## WHAT THE TASK REQUIRES
Render the entries between the lines holding "What do you see at coordinates (206, 510)" and "radio-option-off: Off is", inclusive, as a Markdown table with the columns Row and Text. Put a row number and the line in each row, omit blank lines, and leave the pictures out.

## DATA FOR THIS TASK
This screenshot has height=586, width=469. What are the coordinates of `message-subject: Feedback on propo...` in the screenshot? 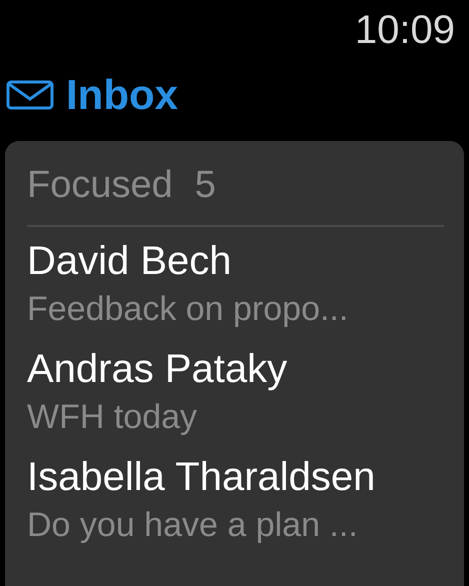 It's located at (188, 309).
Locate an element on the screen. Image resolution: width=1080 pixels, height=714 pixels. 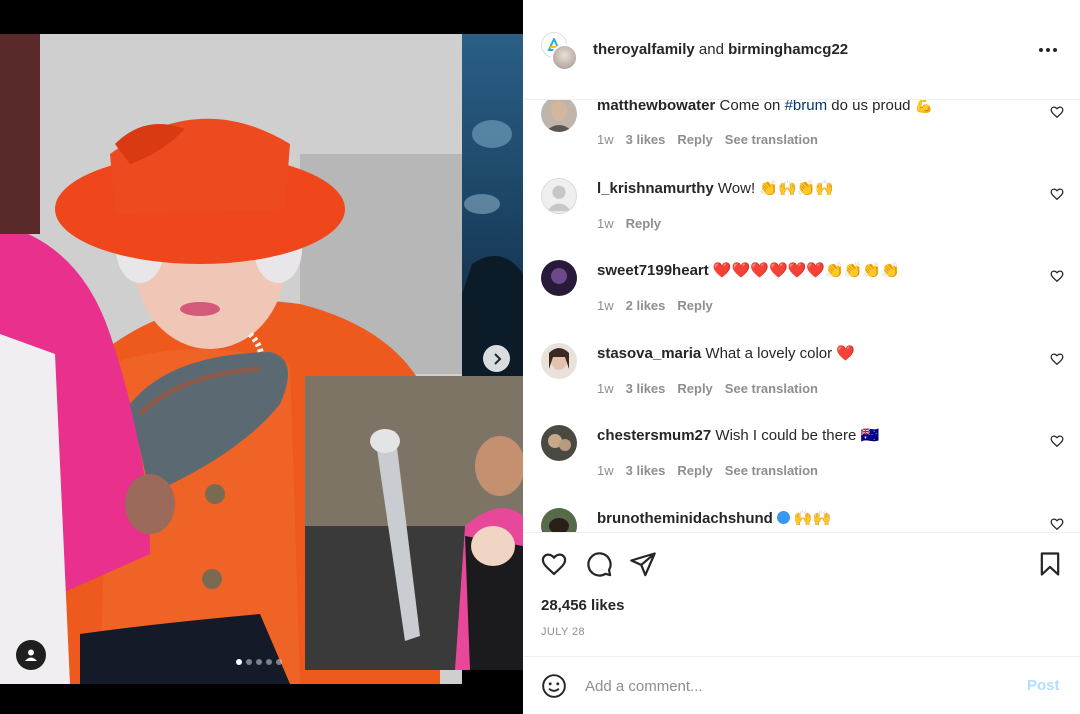
hashtag-link: #brum is located at coordinates (806, 107).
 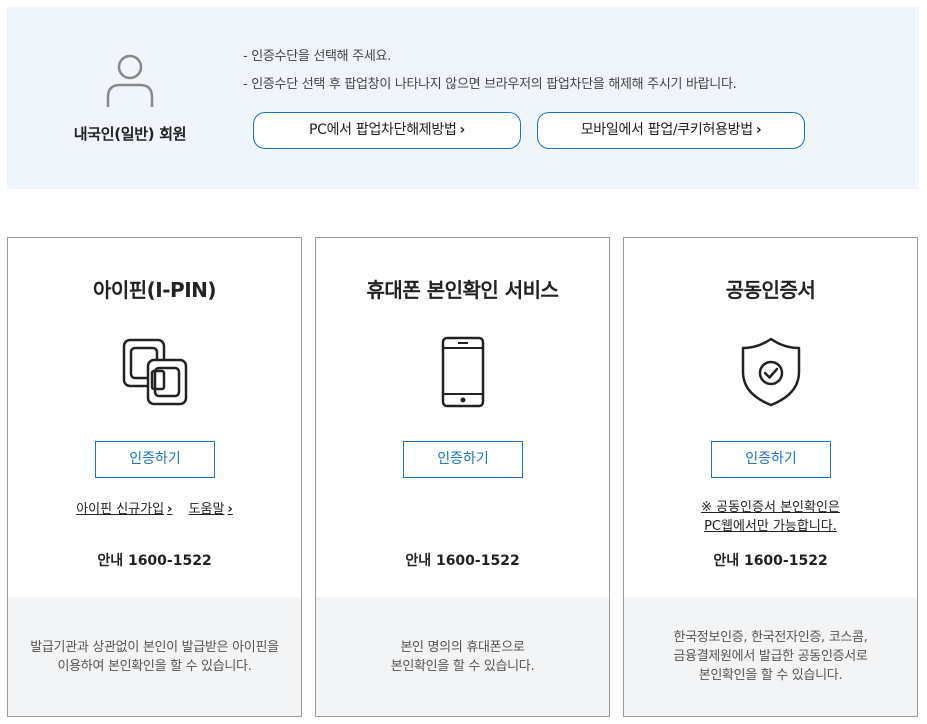 What do you see at coordinates (206, 510) in the screenshot?
I see `ipin-help-label: 도움말` at bounding box center [206, 510].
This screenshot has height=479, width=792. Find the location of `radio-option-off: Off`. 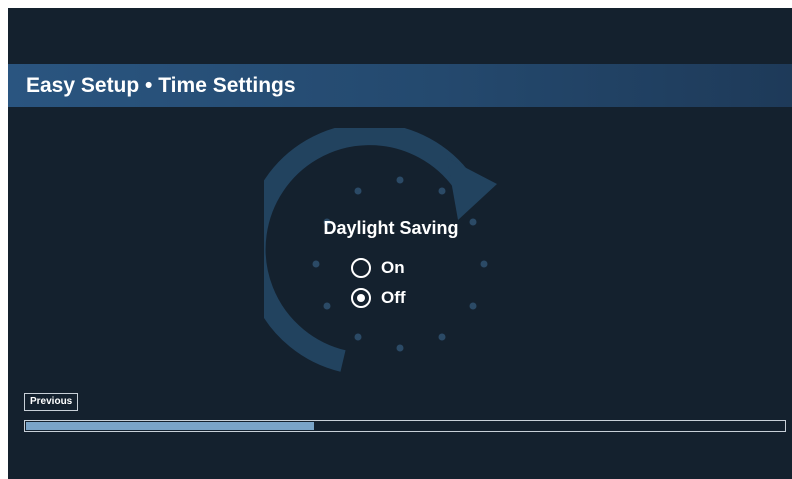

radio-option-off: Off is located at coordinates (378, 298).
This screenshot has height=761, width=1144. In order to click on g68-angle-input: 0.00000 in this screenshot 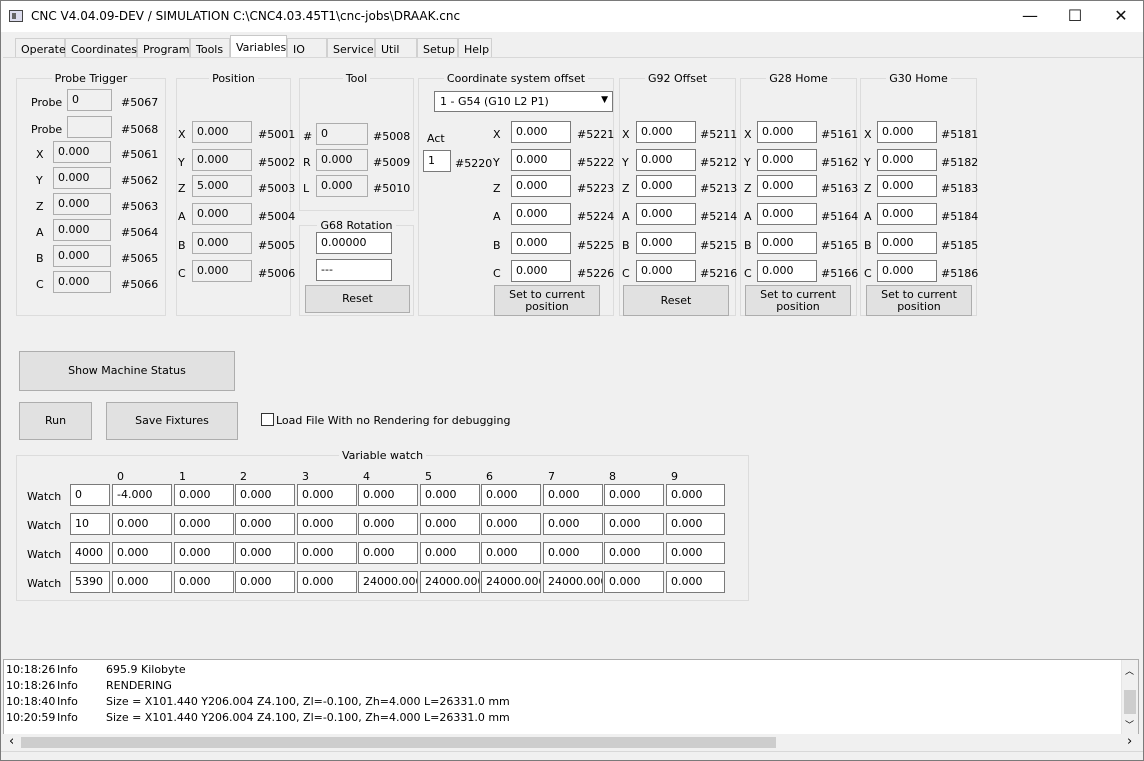, I will do `click(354, 243)`.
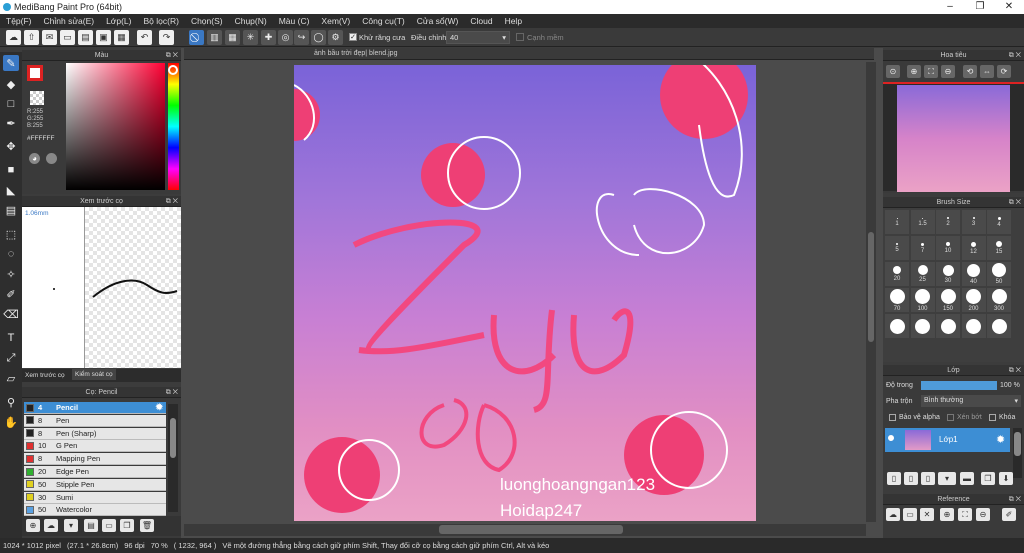  I want to click on comment-icon: ▭, so click(68, 38).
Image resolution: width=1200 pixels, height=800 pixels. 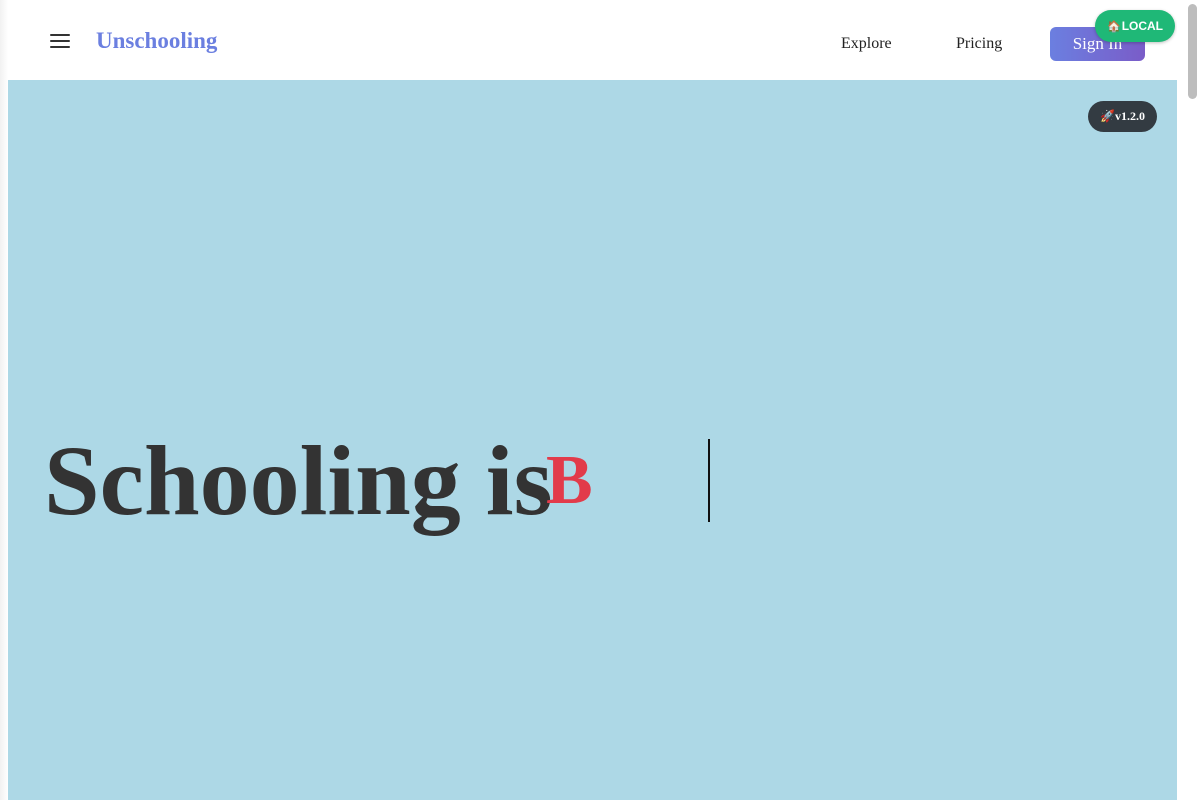 What do you see at coordinates (1114, 27) in the screenshot?
I see `house-icon: 🏠` at bounding box center [1114, 27].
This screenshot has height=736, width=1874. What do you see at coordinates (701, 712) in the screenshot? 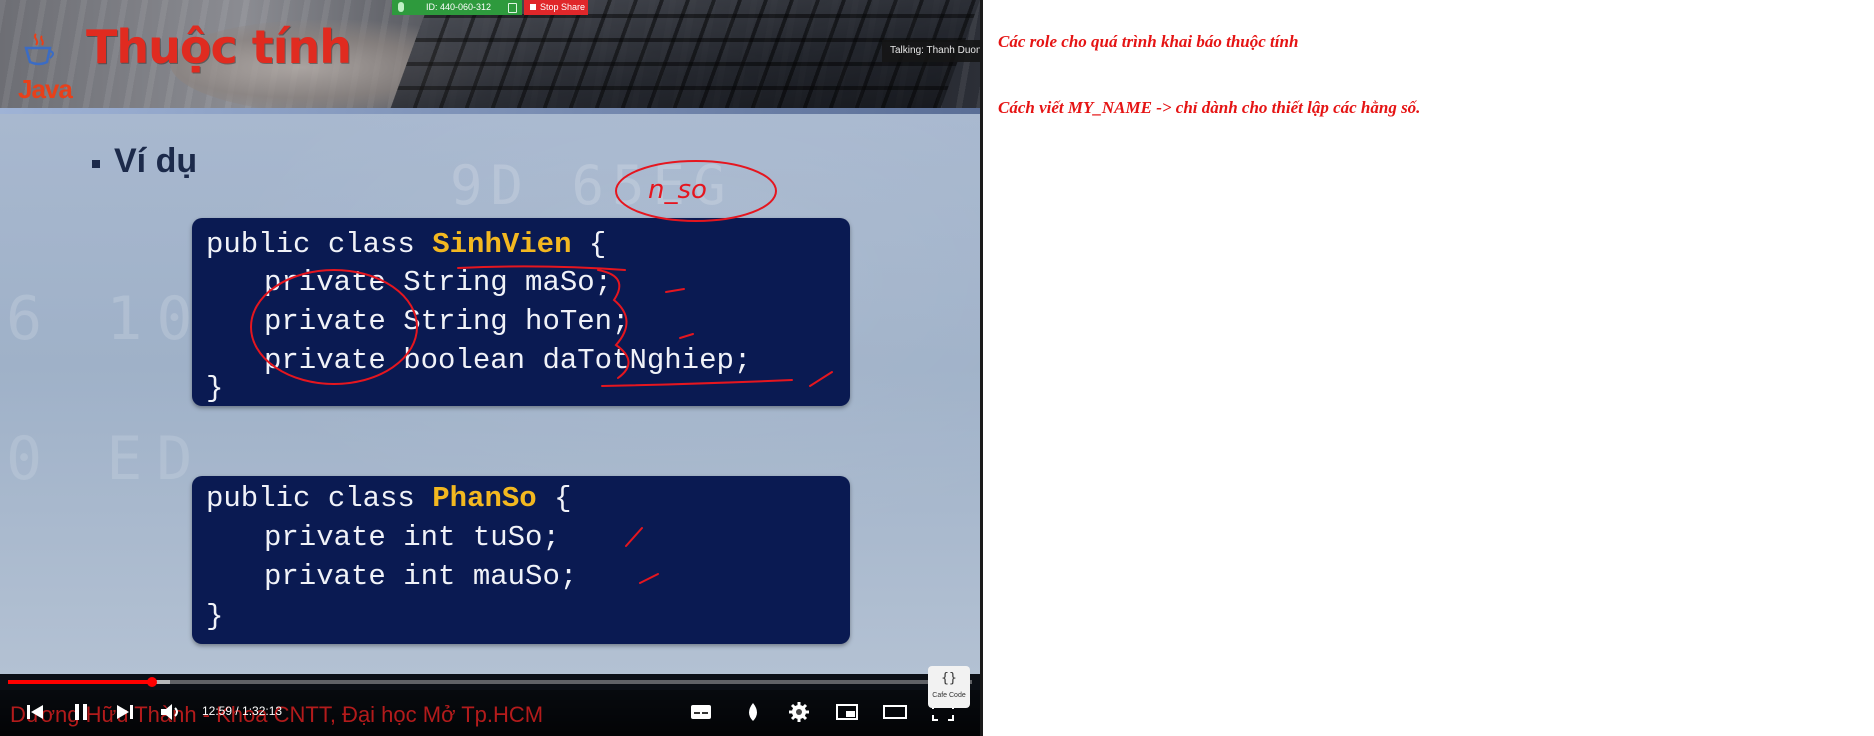
I see `subtitles-icon` at bounding box center [701, 712].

## SOLUTION
| Row | Text |
|---|---|
| 1 |   What do you see at coordinates (206, 510) in the screenshot? |
| 2 | I see `ipin-help-label: 도움말` at bounding box center [206, 510]. |
| 3 | This screenshot has height=479, width=792. Find the location of `radio-option-off: Off`.  |
| 4 | radio-option-off: Off is located at coordinates (378, 298). |